■ Directions for this task
Write out the listing below line for line, keeping every character unchanged.

Records from a pointing dataset:
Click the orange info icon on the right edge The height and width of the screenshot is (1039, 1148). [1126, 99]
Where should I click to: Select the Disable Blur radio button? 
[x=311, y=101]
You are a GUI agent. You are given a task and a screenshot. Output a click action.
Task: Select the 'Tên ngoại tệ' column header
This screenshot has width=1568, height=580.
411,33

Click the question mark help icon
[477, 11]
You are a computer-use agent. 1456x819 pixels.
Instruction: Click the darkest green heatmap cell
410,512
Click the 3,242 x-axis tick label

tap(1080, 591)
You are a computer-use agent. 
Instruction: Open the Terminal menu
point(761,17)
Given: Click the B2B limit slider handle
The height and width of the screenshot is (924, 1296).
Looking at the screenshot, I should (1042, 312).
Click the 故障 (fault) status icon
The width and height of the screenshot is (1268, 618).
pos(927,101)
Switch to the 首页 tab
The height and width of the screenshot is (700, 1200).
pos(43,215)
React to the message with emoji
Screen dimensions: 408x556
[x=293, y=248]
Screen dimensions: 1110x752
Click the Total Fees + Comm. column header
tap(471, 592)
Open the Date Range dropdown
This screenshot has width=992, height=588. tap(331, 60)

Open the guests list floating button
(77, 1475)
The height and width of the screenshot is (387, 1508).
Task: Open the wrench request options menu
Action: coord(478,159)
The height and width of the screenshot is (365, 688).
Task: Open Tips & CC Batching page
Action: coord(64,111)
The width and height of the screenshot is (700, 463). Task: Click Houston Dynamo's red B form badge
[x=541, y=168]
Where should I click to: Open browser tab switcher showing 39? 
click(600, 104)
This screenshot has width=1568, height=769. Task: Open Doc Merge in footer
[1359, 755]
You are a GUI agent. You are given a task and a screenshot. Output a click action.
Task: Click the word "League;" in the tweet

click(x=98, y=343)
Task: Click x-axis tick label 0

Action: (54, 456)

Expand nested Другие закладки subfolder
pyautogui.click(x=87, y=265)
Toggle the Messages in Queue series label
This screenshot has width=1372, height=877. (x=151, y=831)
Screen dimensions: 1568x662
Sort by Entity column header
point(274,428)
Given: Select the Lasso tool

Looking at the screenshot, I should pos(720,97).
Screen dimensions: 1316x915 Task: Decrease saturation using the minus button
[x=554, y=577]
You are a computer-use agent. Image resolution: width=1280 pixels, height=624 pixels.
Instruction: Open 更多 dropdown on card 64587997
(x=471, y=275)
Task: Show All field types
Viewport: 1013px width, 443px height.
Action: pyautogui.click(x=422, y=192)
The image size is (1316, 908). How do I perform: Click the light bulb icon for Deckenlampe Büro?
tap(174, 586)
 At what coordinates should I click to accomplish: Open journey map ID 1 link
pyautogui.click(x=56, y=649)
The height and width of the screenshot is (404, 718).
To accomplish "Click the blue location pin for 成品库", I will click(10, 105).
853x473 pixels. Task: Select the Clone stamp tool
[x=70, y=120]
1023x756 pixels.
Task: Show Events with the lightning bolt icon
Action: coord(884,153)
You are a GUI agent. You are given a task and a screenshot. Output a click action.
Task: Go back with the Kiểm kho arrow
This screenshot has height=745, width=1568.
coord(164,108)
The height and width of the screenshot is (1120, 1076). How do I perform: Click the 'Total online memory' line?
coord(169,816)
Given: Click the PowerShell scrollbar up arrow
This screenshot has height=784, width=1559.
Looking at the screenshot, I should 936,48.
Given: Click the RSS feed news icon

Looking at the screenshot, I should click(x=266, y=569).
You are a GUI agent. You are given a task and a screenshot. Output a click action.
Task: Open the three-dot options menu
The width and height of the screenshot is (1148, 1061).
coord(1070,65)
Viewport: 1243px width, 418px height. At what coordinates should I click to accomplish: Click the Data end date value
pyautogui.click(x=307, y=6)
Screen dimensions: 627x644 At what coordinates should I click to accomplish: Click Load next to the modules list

■ Complete output
Click the orange info icon on the right edge The height and width of the screenshot is (1039, 1148). [1126, 99]
Where should I click to: Select the Disable Blur radio button? 
[x=311, y=101]
You are a GUI agent. You are given a task and a screenshot. Output a click action.
Task: Select the 'Tên ngoại tệ' column header
This screenshot has width=1568, height=580.
411,33

Click the question mark help icon
[477, 11]
You are a computer-use agent. 1456x819 pixels.
Instruction: Click the darkest green heatmap cell
410,512
Click the 3,242 x-axis tick label

tap(1080, 591)
You are a computer-use agent. 
Instruction: Open the Terminal menu
point(761,17)
Given: Click the B2B limit slider handle
The height and width of the screenshot is (924, 1296).
Looking at the screenshot, I should (1042, 312).
Click the 故障 (fault) status icon
The width and height of the screenshot is (1268, 618).
pos(927,101)
Switch to the 首页 tab
The height and width of the screenshot is (700, 1200).
pos(43,215)
React to the message with emoji
Screen dimensions: 408x556
[x=293, y=248]
Screen dimensions: 1110x752
Click the Total Fees + Comm. column header
tap(471, 592)
Open the Date Range dropdown
This screenshot has width=992, height=588. tap(331, 60)

Open the guests list floating button
(77, 1475)
The height and width of the screenshot is (387, 1508).
Task: Open the wrench request options menu
Action: coord(478,159)
The height and width of the screenshot is (365, 688).
Task: Open Tips & CC Batching page
Action: coord(64,111)
The width and height of the screenshot is (700, 463). Task: Click Houston Dynamo's red B form badge
[x=541, y=168]
Where should I click to: Open browser tab switcher showing 39? 
click(600, 104)
This screenshot has width=1568, height=769. Task: Open Doc Merge in footer
[1359, 755]
You are a GUI agent. You are given a task and a screenshot. Output a click action.
Task: Click the word "League;" in the tweet

click(x=98, y=343)
Task: Click x-axis tick label 0

Action: (54, 456)

Expand nested Другие закладки subfolder
pyautogui.click(x=87, y=265)
Toggle the Messages in Queue series label
This screenshot has width=1372, height=877. (x=151, y=831)
Screen dimensions: 1568x662
Sort by Entity column header
point(274,428)
Given: Select the Lasso tool

Looking at the screenshot, I should pos(720,97).
Screen dimensions: 1316x915 Task: Decrease saturation using the minus button
[x=554, y=577]
You are a computer-use agent. Image resolution: width=1280 pixels, height=624 pixels.
Instruction: Open 更多 dropdown on card 64587997
(x=471, y=275)
Task: Show All field types
Viewport: 1013px width, 443px height.
Action: pyautogui.click(x=422, y=192)
The image size is (1316, 908). How do I perform: Click the light bulb icon for Deckenlampe Büro?
tap(174, 586)
 At what coordinates should I click to accomplish: Open journey map ID 1 link
pyautogui.click(x=56, y=649)
The height and width of the screenshot is (404, 718).
To accomplish "Click the blue location pin for 成品库", I will click(10, 105).
853x473 pixels. Task: Select the Clone stamp tool
[x=70, y=120]
1023x756 pixels.
Task: Show Events with the lightning bolt icon
Action: coord(884,153)
You are a GUI agent. You are given a task and a screenshot. Output a click action.
Task: Go back with the Kiểm kho arrow
This screenshot has height=745, width=1568.
coord(164,108)
The height and width of the screenshot is (1120, 1076). How do I perform: Click the 'Total online memory' line?
coord(169,816)
Given: Click the PowerShell scrollbar up arrow
This screenshot has height=784, width=1559.
Looking at the screenshot, I should 936,48.
Given: Click the RSS feed news icon

Looking at the screenshot, I should click(x=266, y=569).
You are a GUI agent. You are given a task and a screenshot. Output a click action.
Task: Open the three-dot options menu
The width and height of the screenshot is (1148, 1061).
coord(1070,65)
Viewport: 1243px width, 418px height. At what coordinates should I click to accomplish: Click the Data end date value
pyautogui.click(x=307, y=6)
Screen dimensions: 627x644 At what coordinates should I click to accomplish: Click Load next to the modules list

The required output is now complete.